The Championship season to date has been blighted by an increase in cynical fouling, particularly in the closing stages of games as teams seek to protect leads.
Referees have also come under fire for a perceived failure to add on time lost when the ball is ‘killed’ or players deliberately employ delaying tactics, such as obstructing the taking of quick free-kicks.
The new software will make it much easier to record yellow cards issued from game to game, thus helping to highlight the persistent offenders.
A number of Ulster team bosses including James McCartan (Down), John Brennan (Derry) and Liam Bradley (Antrim) and the recently departed Monaghan manager Eamon McEneaney have drawn attention to the malaise of cynical fouling this year and it would appear that the plea for action has not fallen on deaf ears.
Referees will input the relevant information and the software will allow the Central Competitions Control Committee to detect repeat offenders.
Considerable anger has been generated from time to time during the Championship when one player might be shown a second yellow card for a relatively innocuous offence while others are seen to get away with repeated fouling, especially in the latter stages of matches.
The foul count in quite a number of games has been inordinately high and in some cases the side guilty of the most transgressions actually proved the winners — another element that has fuelled an increasingly impassioned debate.
Winning sides too have so far this season often picked up more yellow cards than losing teams thus lending weight to the theory that fouling pays dividends at the end of the day.

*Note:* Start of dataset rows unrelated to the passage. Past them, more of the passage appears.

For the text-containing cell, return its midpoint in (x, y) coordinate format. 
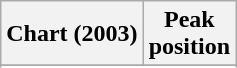
Chart (2003) (72, 34)
Peak position (189, 34)
Search for the cell housing the specified text and yield its [x, y] center coordinate. 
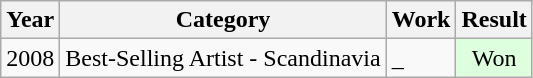
Work [421, 20]
Won [494, 58]
Year [30, 20]
Category [223, 20]
_ [421, 58]
Result [494, 20]
Best-Selling Artist - Scandinavia [223, 58]
2008 [30, 58]
From the cell containing the given text, extract its center point as (X, Y) coordinate. 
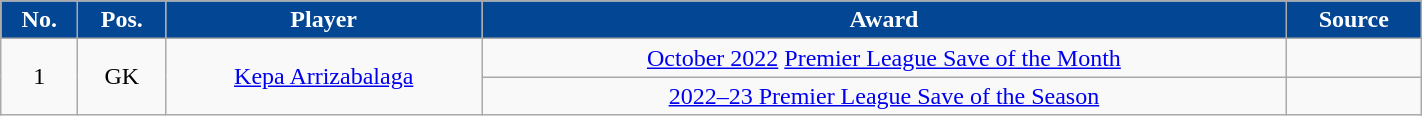
GK (122, 77)
2022–23 Premier League Save of the Season (884, 96)
Source (1354, 20)
Pos. (122, 20)
No. (40, 20)
Player (324, 20)
Kepa Arrizabalaga (324, 77)
Award (884, 20)
October 2022 Premier League Save of the Month (884, 58)
1 (40, 77)
Return the [X, Y] coordinate for the center point of the cell that contains the specified text.  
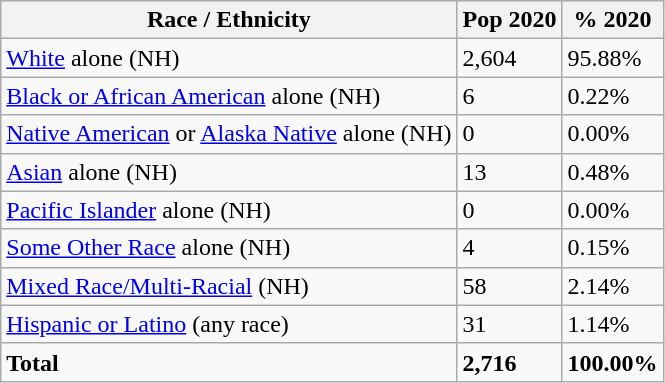
58 [510, 286]
Some Other Race alone (NH) [229, 248]
Race / Ethnicity [229, 20]
Hispanic or Latino (any race) [229, 324]
100.00% [612, 362]
95.88% [612, 58]
2,604 [510, 58]
Pop 2020 [510, 20]
1.14% [612, 324]
2,716 [510, 362]
0.22% [612, 96]
Mixed Race/Multi-Racial (NH) [229, 286]
31 [510, 324]
6 [510, 96]
Pacific Islander alone (NH) [229, 210]
0.15% [612, 248]
0.48% [612, 172]
4 [510, 248]
Asian alone (NH) [229, 172]
Black or African American alone (NH) [229, 96]
Native American or Alaska Native alone (NH) [229, 134]
Total [229, 362]
13 [510, 172]
2.14% [612, 286]
White alone (NH) [229, 58]
% 2020 [612, 20]
Return the (X, Y) coordinate for the center point of the cell that contains the specified text.  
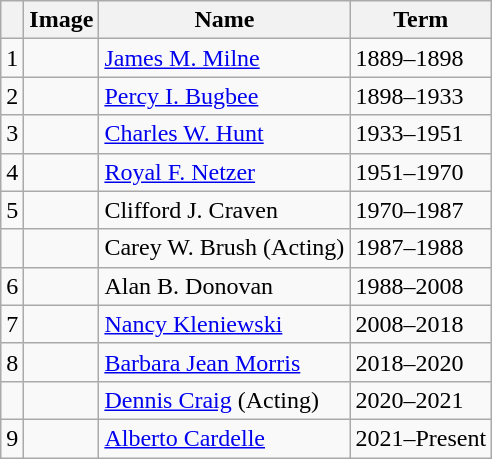
7 (12, 324)
2008–2018 (421, 324)
6 (12, 286)
Term (421, 20)
1889–1898 (421, 58)
Carey W. Brush (Acting) (224, 248)
Image (62, 20)
Nancy Kleniewski (224, 324)
Alan B. Donovan (224, 286)
9 (12, 438)
1 (12, 58)
4 (12, 172)
Charles W. Hunt (224, 134)
5 (12, 210)
Royal F. Netzer (224, 172)
1951–1970 (421, 172)
Alberto Cardelle (224, 438)
Dennis Craig (Acting) (224, 400)
James M. Milne (224, 58)
1988–2008 (421, 286)
2018–2020 (421, 362)
1970–1987 (421, 210)
Name (224, 20)
3 (12, 134)
2020–2021 (421, 400)
1898–1933 (421, 96)
1987–1988 (421, 248)
2021–Present (421, 438)
2 (12, 96)
Percy I. Bugbee (224, 96)
Barbara Jean Morris (224, 362)
8 (12, 362)
Clifford J. Craven (224, 210)
1933–1951 (421, 134)
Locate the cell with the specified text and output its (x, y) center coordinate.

The new Football Review Committee is also expected to look closely at instances of cynical fouling with a view to recommending penalties that might be introduced further along the line.
GAA President Liam O’Neill is known to be keen to see cynical fouling eradicated as much as possible while Fergal McGill, the Croke Park games administrator and player welfare officer, suggests that the new software will be available “in the foreseeable future”.
McGill confirms that GAA chiefs have been concerned about cynical fouling for some time and the impact it is having on the presentation of games.
“There is an issue that needs to be addressed here and I think that the wheels are in motion now,” says McGill.